Hmm interesting. So where is the pushback on s99FA by some Trustees if there are concerns about these issues? Privacy, security, cost, collection of member data….

You can’t possibly say that it’s cool to require professional advisers to send Trustees redacted SOA’s at large cost with substantive privacy and security risk…..

….but at the same time as a Trustee say you have concerns about cost, privacy and security risk.

Something is wrong in Australia. Seriously wrong.
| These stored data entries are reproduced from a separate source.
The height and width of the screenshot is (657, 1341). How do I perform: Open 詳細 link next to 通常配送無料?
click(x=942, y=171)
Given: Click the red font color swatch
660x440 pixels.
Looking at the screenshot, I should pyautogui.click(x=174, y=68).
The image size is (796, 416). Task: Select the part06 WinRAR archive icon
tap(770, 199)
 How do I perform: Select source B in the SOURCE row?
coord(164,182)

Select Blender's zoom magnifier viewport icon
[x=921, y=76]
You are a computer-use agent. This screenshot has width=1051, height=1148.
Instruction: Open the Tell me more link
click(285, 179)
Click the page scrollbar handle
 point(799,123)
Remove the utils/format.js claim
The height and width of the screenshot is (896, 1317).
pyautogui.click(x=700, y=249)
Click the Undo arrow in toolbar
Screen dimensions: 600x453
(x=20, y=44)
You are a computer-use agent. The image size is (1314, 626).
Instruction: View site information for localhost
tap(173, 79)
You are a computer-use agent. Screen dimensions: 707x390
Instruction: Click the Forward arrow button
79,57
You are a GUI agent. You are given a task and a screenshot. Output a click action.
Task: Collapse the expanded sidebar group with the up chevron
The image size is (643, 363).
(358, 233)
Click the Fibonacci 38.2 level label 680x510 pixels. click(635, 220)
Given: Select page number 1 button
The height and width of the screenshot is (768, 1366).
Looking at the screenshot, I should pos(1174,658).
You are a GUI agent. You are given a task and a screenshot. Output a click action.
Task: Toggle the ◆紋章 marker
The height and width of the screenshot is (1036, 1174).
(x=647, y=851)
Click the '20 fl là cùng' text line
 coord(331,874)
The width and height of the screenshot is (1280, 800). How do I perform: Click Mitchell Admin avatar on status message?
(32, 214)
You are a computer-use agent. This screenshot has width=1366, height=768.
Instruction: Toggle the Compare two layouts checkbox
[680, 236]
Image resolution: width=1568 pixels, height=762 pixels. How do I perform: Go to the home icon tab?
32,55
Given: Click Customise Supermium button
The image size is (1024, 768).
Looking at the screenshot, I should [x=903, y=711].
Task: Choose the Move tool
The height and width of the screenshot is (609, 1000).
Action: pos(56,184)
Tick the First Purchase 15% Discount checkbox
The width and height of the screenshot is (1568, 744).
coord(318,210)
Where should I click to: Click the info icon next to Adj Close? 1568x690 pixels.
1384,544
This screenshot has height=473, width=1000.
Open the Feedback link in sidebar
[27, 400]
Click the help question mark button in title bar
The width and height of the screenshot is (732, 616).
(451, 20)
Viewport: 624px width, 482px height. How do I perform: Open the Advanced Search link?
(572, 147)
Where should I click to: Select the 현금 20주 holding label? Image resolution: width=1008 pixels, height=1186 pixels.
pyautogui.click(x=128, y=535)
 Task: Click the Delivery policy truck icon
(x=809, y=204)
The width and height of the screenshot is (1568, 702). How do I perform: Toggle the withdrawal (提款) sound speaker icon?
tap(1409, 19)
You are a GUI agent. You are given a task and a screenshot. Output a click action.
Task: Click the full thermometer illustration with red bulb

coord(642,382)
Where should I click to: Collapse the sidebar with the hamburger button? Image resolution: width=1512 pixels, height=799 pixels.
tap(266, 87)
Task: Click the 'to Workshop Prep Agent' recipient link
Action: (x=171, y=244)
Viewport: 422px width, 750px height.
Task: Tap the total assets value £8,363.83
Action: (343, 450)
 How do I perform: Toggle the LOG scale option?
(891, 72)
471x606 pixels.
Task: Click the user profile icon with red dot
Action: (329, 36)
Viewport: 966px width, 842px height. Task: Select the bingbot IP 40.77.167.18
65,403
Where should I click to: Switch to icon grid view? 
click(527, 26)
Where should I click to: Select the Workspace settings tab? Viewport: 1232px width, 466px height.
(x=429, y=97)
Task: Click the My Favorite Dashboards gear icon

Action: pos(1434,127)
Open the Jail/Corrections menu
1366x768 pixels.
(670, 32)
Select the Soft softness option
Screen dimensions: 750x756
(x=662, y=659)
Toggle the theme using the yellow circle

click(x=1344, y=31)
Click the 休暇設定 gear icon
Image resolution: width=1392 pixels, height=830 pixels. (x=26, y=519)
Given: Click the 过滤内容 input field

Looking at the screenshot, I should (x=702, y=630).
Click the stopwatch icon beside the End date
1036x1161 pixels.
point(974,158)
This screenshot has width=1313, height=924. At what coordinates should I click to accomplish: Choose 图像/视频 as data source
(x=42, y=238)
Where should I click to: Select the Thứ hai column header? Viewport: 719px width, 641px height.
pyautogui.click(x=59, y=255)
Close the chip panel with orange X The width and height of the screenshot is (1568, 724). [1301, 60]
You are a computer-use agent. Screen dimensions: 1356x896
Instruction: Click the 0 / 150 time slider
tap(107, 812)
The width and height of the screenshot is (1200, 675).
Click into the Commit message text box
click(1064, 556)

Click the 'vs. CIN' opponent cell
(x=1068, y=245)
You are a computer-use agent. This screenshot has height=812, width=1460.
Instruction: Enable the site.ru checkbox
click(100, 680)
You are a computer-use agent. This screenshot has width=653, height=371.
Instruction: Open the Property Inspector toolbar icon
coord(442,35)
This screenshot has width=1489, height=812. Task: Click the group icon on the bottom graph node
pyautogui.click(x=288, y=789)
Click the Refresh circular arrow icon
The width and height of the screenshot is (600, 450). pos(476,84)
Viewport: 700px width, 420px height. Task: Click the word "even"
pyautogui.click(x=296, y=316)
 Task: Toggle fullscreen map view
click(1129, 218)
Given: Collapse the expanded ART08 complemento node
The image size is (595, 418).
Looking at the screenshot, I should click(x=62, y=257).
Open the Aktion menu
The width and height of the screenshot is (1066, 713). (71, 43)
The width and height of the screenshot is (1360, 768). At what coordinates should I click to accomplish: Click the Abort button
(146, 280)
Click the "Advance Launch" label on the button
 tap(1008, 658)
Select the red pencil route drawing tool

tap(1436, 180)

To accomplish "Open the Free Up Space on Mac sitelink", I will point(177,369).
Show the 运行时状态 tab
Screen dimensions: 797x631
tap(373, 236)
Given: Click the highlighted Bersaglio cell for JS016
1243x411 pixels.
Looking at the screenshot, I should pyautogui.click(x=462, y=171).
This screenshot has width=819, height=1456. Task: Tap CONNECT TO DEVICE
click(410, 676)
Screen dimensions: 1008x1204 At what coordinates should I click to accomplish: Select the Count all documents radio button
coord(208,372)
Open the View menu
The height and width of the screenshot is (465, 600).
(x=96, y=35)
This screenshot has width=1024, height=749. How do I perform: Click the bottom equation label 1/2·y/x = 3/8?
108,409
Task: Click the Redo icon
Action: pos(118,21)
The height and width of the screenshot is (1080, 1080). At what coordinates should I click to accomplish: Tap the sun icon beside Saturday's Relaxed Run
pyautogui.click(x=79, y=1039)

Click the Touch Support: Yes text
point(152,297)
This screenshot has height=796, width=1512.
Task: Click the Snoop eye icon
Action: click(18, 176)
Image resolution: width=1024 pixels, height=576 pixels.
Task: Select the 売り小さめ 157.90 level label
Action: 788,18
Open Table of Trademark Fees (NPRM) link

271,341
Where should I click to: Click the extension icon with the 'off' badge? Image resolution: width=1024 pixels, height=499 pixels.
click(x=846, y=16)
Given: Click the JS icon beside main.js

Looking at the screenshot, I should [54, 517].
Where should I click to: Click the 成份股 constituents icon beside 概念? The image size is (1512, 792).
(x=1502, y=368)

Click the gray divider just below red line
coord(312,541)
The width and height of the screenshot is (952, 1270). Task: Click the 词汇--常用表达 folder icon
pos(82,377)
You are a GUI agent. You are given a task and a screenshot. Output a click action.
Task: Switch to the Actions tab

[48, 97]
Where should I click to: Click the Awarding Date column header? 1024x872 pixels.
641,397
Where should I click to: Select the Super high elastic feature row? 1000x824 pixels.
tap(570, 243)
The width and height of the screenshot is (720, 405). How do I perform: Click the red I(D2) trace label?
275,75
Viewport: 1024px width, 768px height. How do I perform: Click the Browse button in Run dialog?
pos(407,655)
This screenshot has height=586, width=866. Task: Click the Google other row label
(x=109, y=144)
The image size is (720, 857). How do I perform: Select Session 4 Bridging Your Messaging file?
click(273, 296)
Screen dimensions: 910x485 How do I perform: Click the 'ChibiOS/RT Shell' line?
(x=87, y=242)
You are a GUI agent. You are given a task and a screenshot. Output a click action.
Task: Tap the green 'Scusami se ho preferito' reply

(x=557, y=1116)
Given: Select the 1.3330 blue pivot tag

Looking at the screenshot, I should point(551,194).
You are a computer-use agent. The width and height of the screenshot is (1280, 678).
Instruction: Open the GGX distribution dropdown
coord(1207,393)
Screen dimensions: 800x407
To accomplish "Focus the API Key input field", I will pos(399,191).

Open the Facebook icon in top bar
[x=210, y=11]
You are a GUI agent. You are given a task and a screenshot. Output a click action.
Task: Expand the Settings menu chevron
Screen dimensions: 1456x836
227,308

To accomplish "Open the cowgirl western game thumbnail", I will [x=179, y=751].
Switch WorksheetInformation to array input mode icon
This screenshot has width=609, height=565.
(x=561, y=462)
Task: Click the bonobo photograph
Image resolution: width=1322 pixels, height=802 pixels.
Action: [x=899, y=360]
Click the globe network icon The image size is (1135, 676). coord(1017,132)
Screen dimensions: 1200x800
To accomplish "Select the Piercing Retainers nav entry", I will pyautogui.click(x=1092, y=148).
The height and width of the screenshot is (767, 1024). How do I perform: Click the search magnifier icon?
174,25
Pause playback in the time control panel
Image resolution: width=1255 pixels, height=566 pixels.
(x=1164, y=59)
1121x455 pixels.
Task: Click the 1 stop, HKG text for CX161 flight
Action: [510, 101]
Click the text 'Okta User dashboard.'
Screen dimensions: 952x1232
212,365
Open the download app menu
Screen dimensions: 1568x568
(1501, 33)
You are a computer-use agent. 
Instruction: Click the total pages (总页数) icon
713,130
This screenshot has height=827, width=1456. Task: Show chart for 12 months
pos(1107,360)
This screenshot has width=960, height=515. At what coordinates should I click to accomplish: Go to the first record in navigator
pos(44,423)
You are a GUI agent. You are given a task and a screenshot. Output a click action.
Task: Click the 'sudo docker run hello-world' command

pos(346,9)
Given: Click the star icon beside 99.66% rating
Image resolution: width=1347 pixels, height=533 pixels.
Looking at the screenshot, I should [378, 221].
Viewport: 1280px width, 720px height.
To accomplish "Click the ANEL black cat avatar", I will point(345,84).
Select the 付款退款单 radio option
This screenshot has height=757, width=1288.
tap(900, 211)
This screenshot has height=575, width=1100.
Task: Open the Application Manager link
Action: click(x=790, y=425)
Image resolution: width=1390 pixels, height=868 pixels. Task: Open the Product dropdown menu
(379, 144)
Last edited 14 days ago by Terry G
Sometimes you have to ask is this for real
14 days ago

Another token slap on the wrist, after a nice lunch at CBus Stadium. All cozy and very predictable

Sort of reminds me of the action ASIC took against Dixon advisory, was awarded $7.5 million in the Federal Court, and sat back and watched as the PI only covered a proportion of the fine imposed on Dixon advisory. Never bothered to chase up the Dixons.

max lewis
14 days ago

absolutely nobody at ASIC or APRA would be able to explain how it works nor can anyone else I suspect for that matter:. a ridiculous concept cobbled together on the spurious grounds that Treasury were concerned that older people were not living as well as they should.
Promoted as providing an income for life —but what income– .
This was/is the first strike to allow/ mandate industry funds to keep their money and provide a lifetime income of sorts with limited access to capital and where the capital is forfeited on death thereby addressing the Treasury paranoia about monies being left to children.

Don’t say you were not warned.

Another Stitch up
14 days ago
Reply to  max lewis

Totes agree the RIC is a wonderful Industry Super FUM grab dually promoted by Treasury to also flog buckets of Govt Green Bonds.
And let’s not forget if they find it hard to sell these cons then they set up the promotion of the Uneducated, Unqualifed, BackPacker Call Centers as the solution to Flog Vertically Owned, Single Products on mass.
What a cosy stitch up it is.
Canberra Pollies, ASIC, APRA & Industry Super = REGULATORY CAPTURE CORRUTION !!!!!!!!!!!!!!!!!!!

AON
13 days ago

They are worried they will fail best interest duty because they want to sell them a lifetime annuity call it something else RIC what a load of BS. They are trying to stop money cannot be passed onto their kids, who will pay this off debt which will mean less money for the government from bank levys tax, sold by backpackers to a 72 and 82 year old’s to meet their sales target with complete disregard for the overall picture for the client.

Government will just change the means test later so these do not give the Centerlink benefits later on.